The facility could not provide documentation nor physically demonstrate that the air handling system for the new and old OR suites work to prevent the recirculation of smoke originating within the surgical suites, or prevent the circulation of smoke entering the system intake of the new OR suite, without interfering with the exhaust function of the system on the new OR suite.

According to the 1999 edition of NFPA 99, Section 5-4.1.3, "Ventilating systems for anesthetizing locations shall be provided that automatically (a) prevent recirculation of smoke originating within the surgical suite and (b) prevent the circulation of smoke entering the system intake, without in either case interfering with the exhaust function of the system."

Item B:
A walk-through with the Maintenance Director, the Risk Manager, et al, August 2 through August 11, 2011, determined, through observation that the electrical installation in the Operating Suite (OR) Suite 1 and OR Suite 2 did not conform to the requirements of the 2000 edition of NFPA 101, Life Safety Code, Section 19.3.2.3.

The OR suites do not utilize Line Isolation Monitors or Ground Fault Circuit Interrupter protection for the protection of electrical outlets in the OR suites as required by NFPA 99, Section 3-3.2.1.2, "All Patient Care Areas" (f) Wet Locations 1.

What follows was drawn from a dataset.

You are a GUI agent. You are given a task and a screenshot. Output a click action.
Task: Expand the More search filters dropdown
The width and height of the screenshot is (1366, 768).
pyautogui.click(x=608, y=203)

According to the 1999 edition of NFPA 99, Section 3-3.2.1.2, All Patient Care Areas (f) Wet Locations 1, "Wet location patient care areas shall be provided with special protection against electric shock. This special protection shall be provided by a power distribution system that inherently limits the possible ground-fault current due to a first fault to a low value, without interrupting the power supply; or by a power distribution system in which the power supply is interrupted if the ground-fault current does, in fact, exceed a value of 6 mA."

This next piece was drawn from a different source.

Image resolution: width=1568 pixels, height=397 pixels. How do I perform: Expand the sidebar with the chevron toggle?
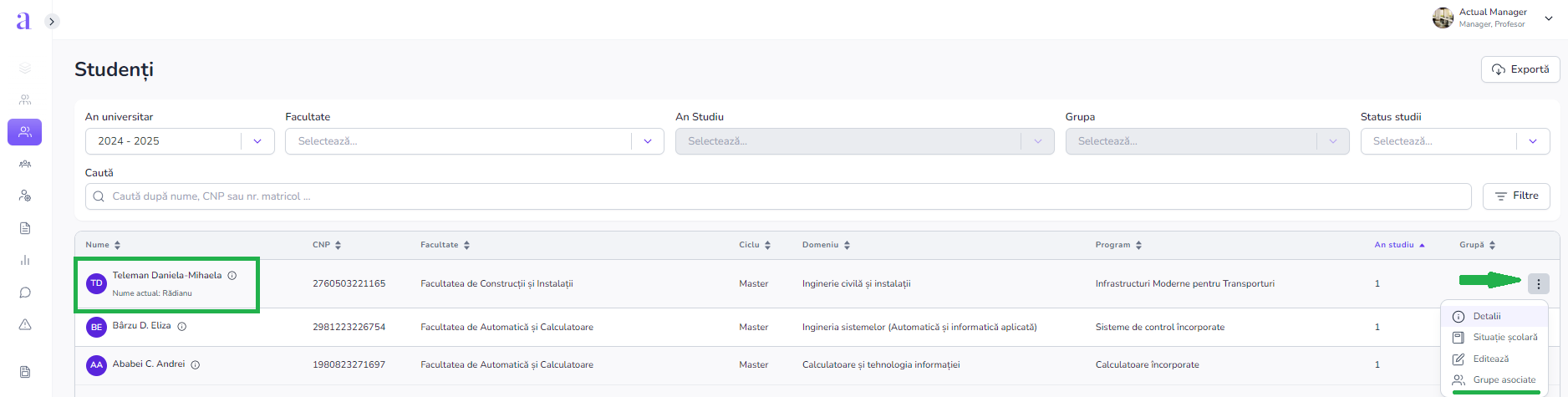point(52,22)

Wet Location. A patient care area that is normally subject to wet conditions while patients are present. This includes standing fluids on the floor or drenching of the work area, either of which condition is intimate to the patient or staff. Routine housekeeping procedures and incidental spillage of liquids do not define a wet location (ADM).

Item C:
A walk-through with the Maintenance Director, the Risk Manager, et al, August 2 through August 11, 2011, determined by observation that the Nurse-Servers (pull-down platforms for the nurses' computers) do not conform to the requirements of the 2000 edition of the Life Safety Code, NFPA 101.

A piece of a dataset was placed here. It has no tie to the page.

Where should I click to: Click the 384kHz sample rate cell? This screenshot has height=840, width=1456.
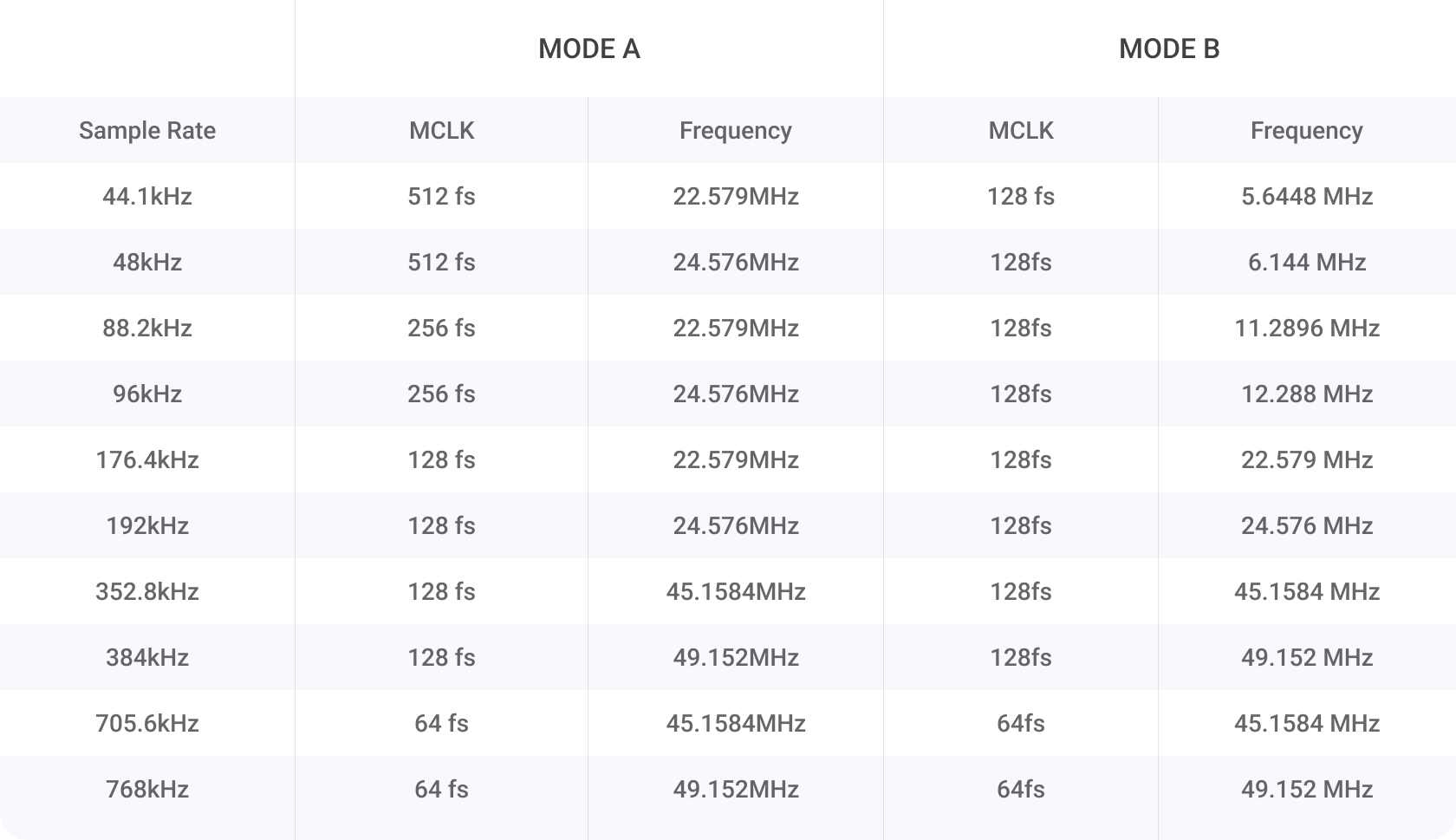(147, 657)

The pull-down platforms for the nurses' computers are not automatically retractable, thereby impinging on the corridor width.

LIFE SAFETY CODE STANDARD

Tag No.: K0147

A walk-through with the Maintenance Director, the Risk Manager, et al, August 2 through August 11, 2011, determined by observation that the electrical system or constituent components so not conform to the requirements of the 1999 edition of the National Electrical Code, NFPA 70.

Main Hospital:
-GFCI receptacles in the kitchen do not trip with the test button depressed.
-Power strip connected in series (Daisy-Chained) with an extension cord in the Physicians' Consulting Room.
-Power strip improperly mounted behind the television in the Physicians' Consulting Room---the power strip is hanging by the attachment plug.
-An electrical junction box is missing its cover in the Physicians' Consulting Room.

PS Building:
-Extension Cord used to replace permanent wiring in the 2nd Floor Mechanical Room.
-Power strip connected in series (Daisy-Chained) with an extension cord in the 2nd Floor Mechanical Room.
-Power strip connected in series (Daisy-Chained) with an extension cord in the Home Health Office.

Monte Vista Clinic:
-Extension Cord used to replace permanent wiring in the Monte Vista Doctors' Office-extension cord is serving a portable fan.